GIVEN TEXT ::
============================================================
And I share John's concern about losing coverage with the above. We were
testing the same helper with different types before, and we're not able
to do that now. This doesn't seem coupled to your actual intent, perhaps
it would be better to just backout this change.

> 
> 
> +        if not unstacked_repo._format.supports_chks:
> +            # these assertions aren't valid for groupcompress repos, which may
> +            # transfer data than strictly necessary to avoid breaking up an
> +            # already-compressed block of data.
> +            self.assertFalse(unstacked_repo.has_revision('left'))
> +            self.assertFalse(unstacked_repo.has_revision('right'))

^ please check the comment, its not quite clear.

> +    def assertCanStreamRevision(self, repo, revision_id):
> +        exclude_keys = set(repo.all_revision_ids()) - set([revision_id])
> +        search = SearchResult([revision_id], exclude_keys, 1, [revision_id])
> +        source = repo._get_source(repo._format)
> +        for substream_kind, substream in source.get_stream(search):
> +            # Consume the substream
> +            list(substream)

^ - this assertion, while named nice, isn't strong enough for me. I'd
like it to assert that either a delta matching the local changes, or a
full inventory, are streamed - and that the newly referenced file texts
are present.
 

> === modified file 'bzrlib/tests/test_inventory_delta.py'
> --- bzrlib/tests/test_inventory_delta.py        2009-04-02 05:53:12 +0000
> +++ bzrlib/tests/test_inventory_delta.py        2009-08-05 02:30:11 +0000
> ...

The changes in this test script match what the inventory_delta change -
but as I'm not convinced by that change they feel somewhat awkard - and
incomplete, as there are more dimensions for the object to vary in now.
============================================================
EXERCISE TASK 1 :: Tally the lines in the entries that contain the string "width", and reply with only that number.
The review text and the entries have nothing to do with each other.

DATA ROWS ::
============================================================
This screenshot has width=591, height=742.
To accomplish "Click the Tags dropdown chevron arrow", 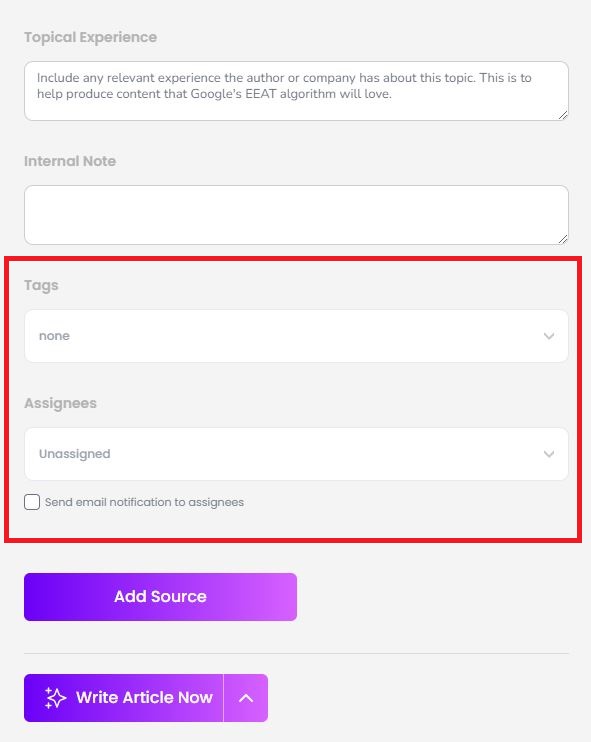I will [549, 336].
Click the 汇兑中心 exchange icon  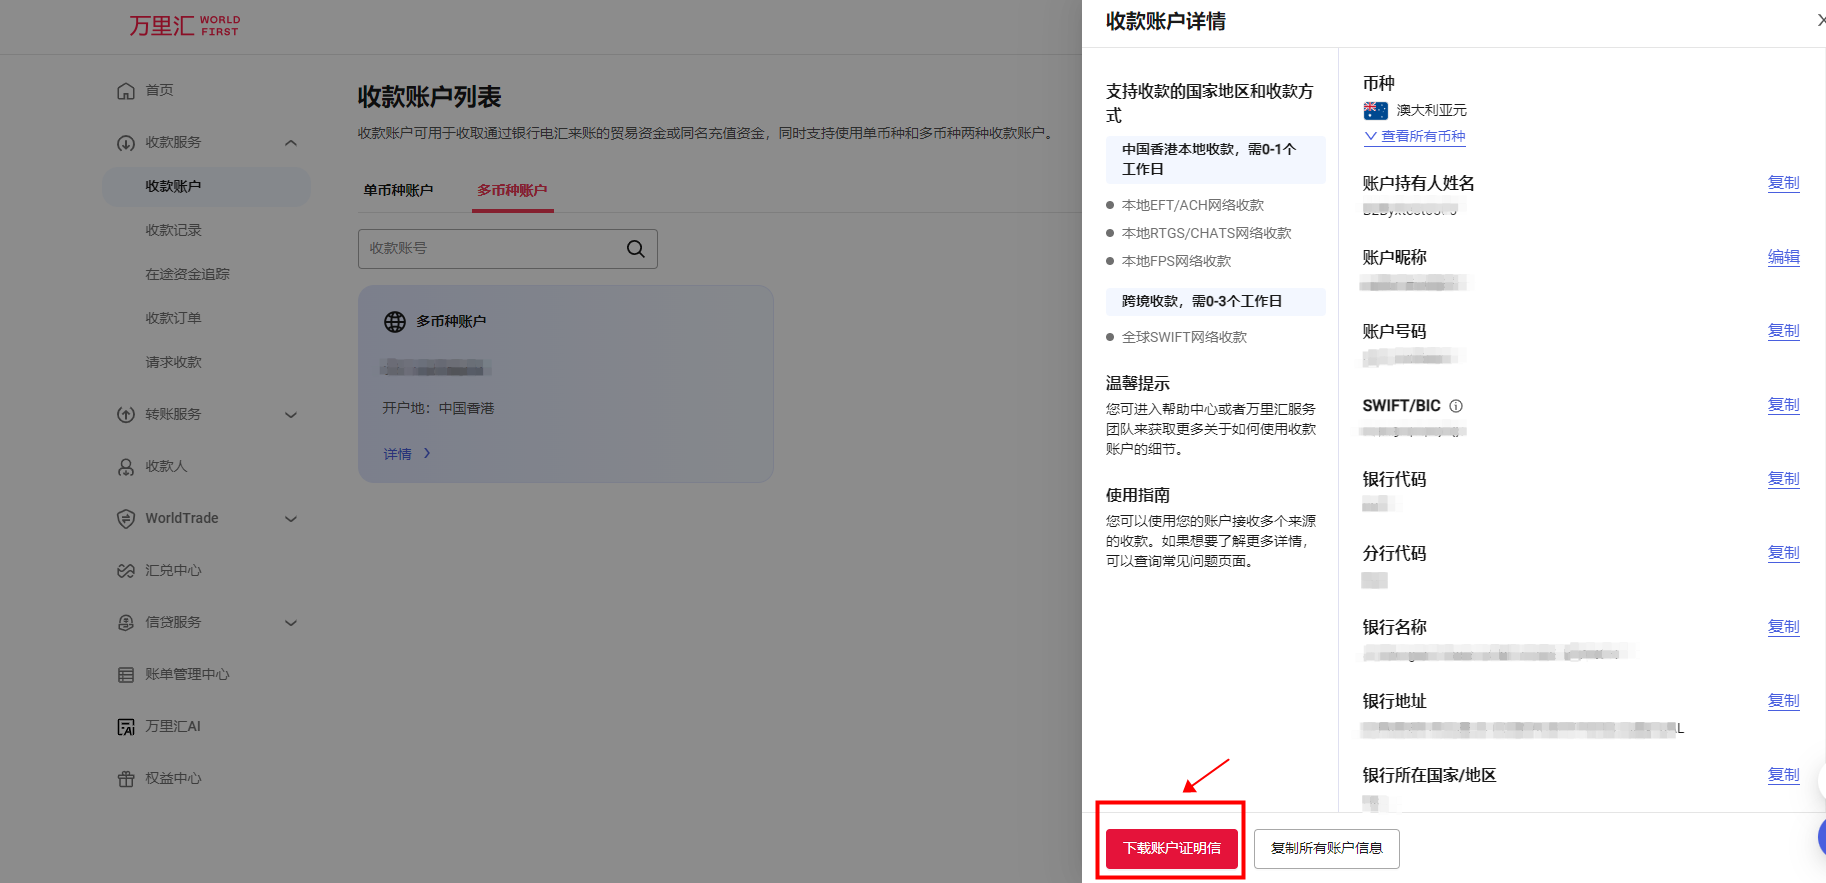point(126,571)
============================================================
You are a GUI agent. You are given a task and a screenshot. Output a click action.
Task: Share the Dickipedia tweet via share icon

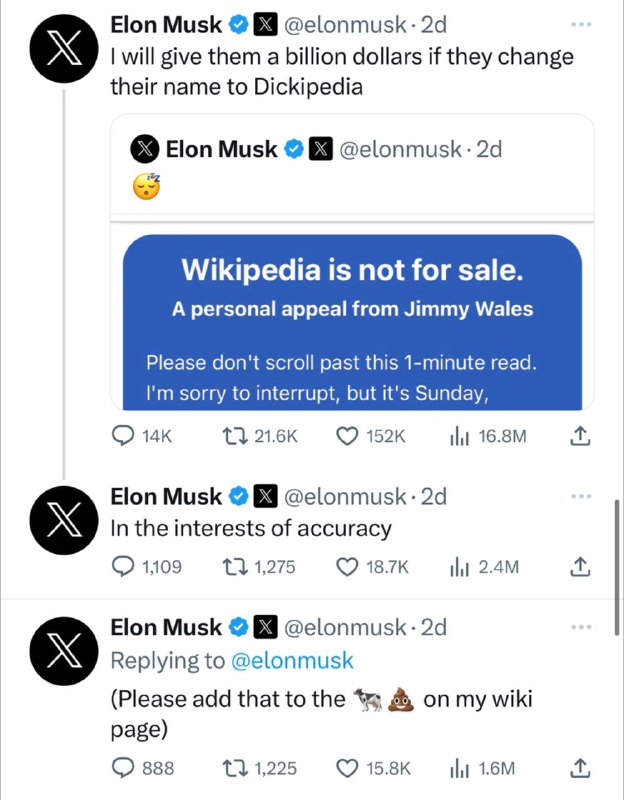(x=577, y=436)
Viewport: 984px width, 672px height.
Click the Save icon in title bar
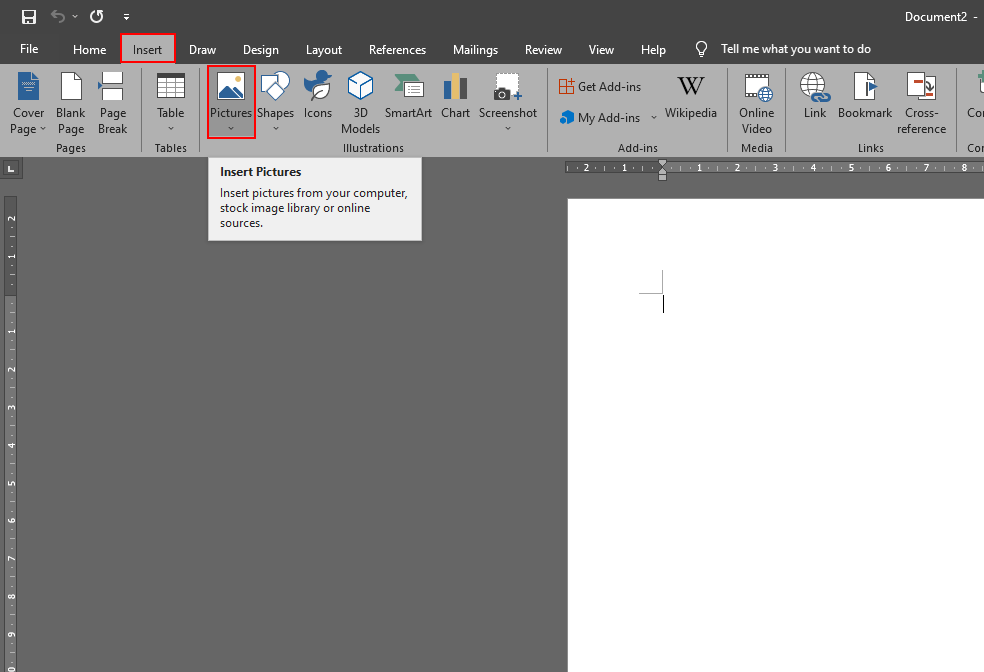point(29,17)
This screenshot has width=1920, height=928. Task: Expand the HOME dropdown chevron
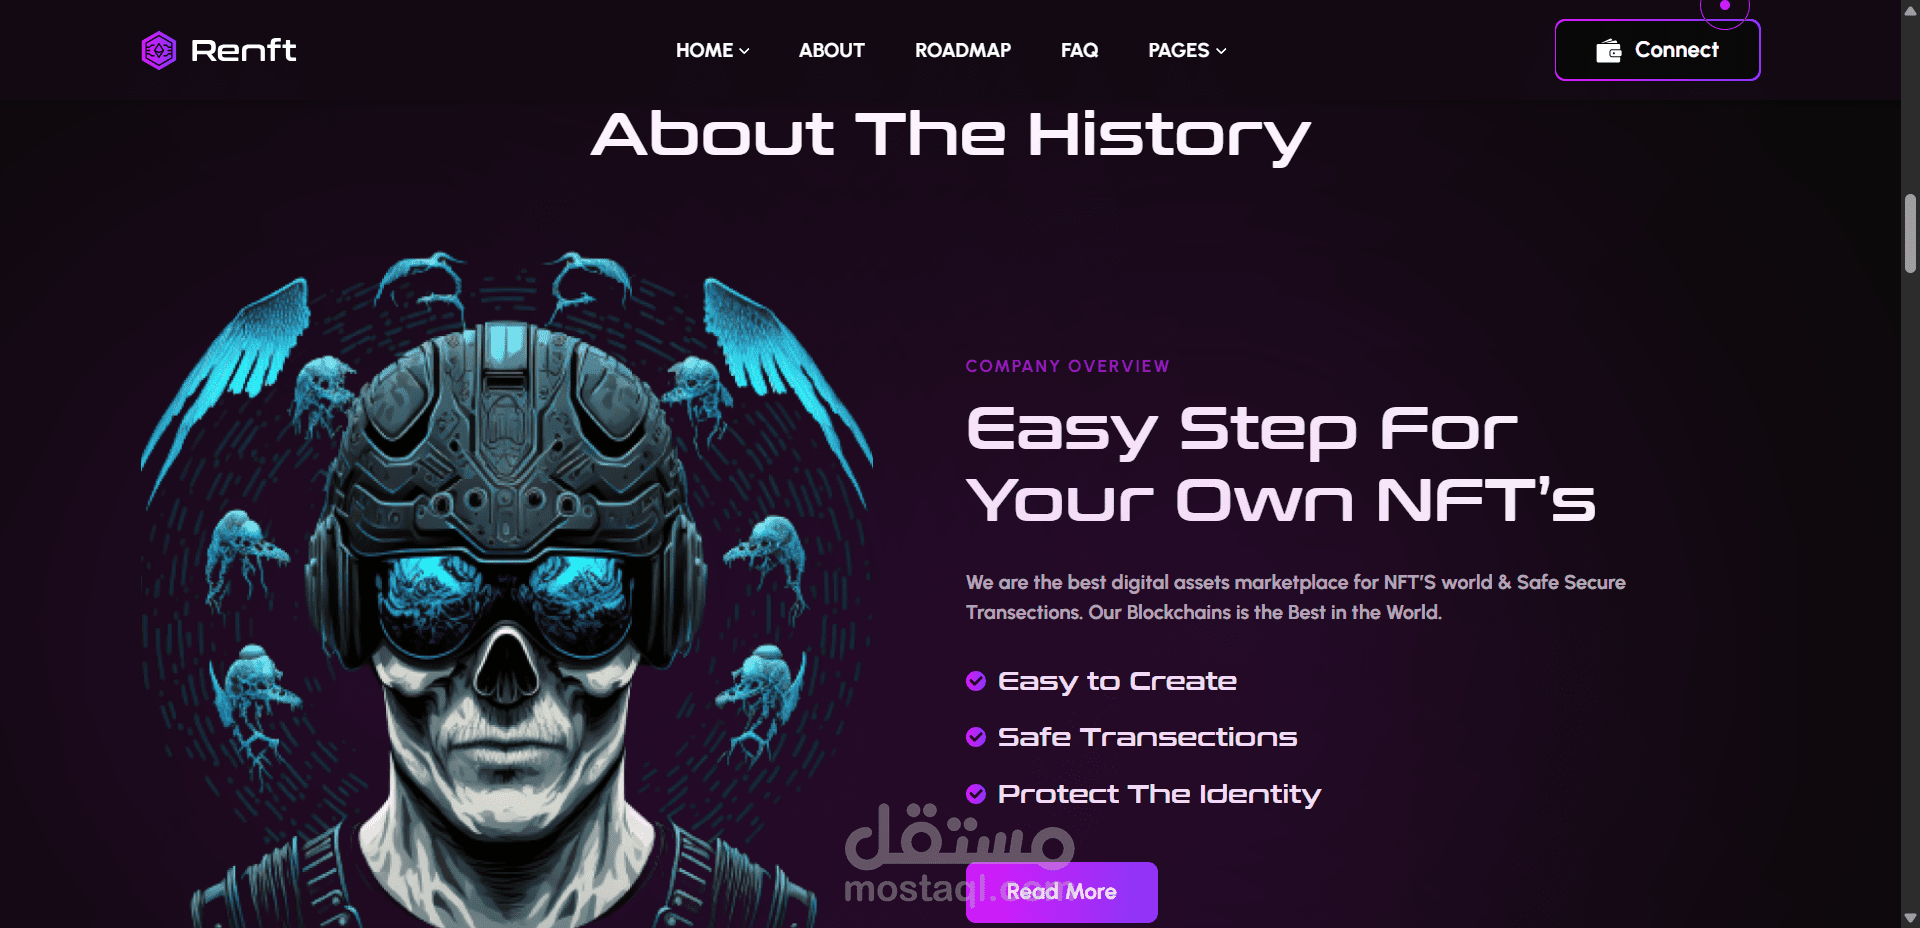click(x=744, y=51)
============================================================
EXERCISE TASK 2 :: Supply the next part of the code review text, picking up right after its last sentence.

EXERCISE RESULT 1 :: 3

EXERCISE RESULT 2 ::
> === modified file 'bzrlib/tests/test_remote.py'
> --- bzrlib/tests/test_remote.py 2009-07-30 04:27:05 +0000
> +++ bzrlib/tests/test_remote.py 2009-08-05 01:41:03 +0000
> 
> +    """Tests for using Repository.insert_stream verb when the _1.18 variant is
> +    not available.
> +
> +    This test case is very similar to TestRepositoryInsertStream_1_18.
> +    """

Perhaps a base class would make this smaller - it is nearly identical.
> 
> +    def test_stream_with_inventory_deltas(self):
> +        """'inventory-deltas' substreams can't be sent to the
> +        Repository.insert_stream verb.  So when one is encountered the
> +        RemoteSink immediately stops using that verb and falls back to VFS
> +        insert_stream.
> +        """

^this comment isn't strictly true. We *can* send them, to servers
running 1.18. But not all servers will *accept* them, and thats why we
want to be sure we *won't* send them. I appreciate this is nitpicking,
but we're encoding knowledge about the system for later developers, and
this is worth being clear on, I think.

I"m not sure how to say 'needs fixing' in review mail, but thats what
I'd say.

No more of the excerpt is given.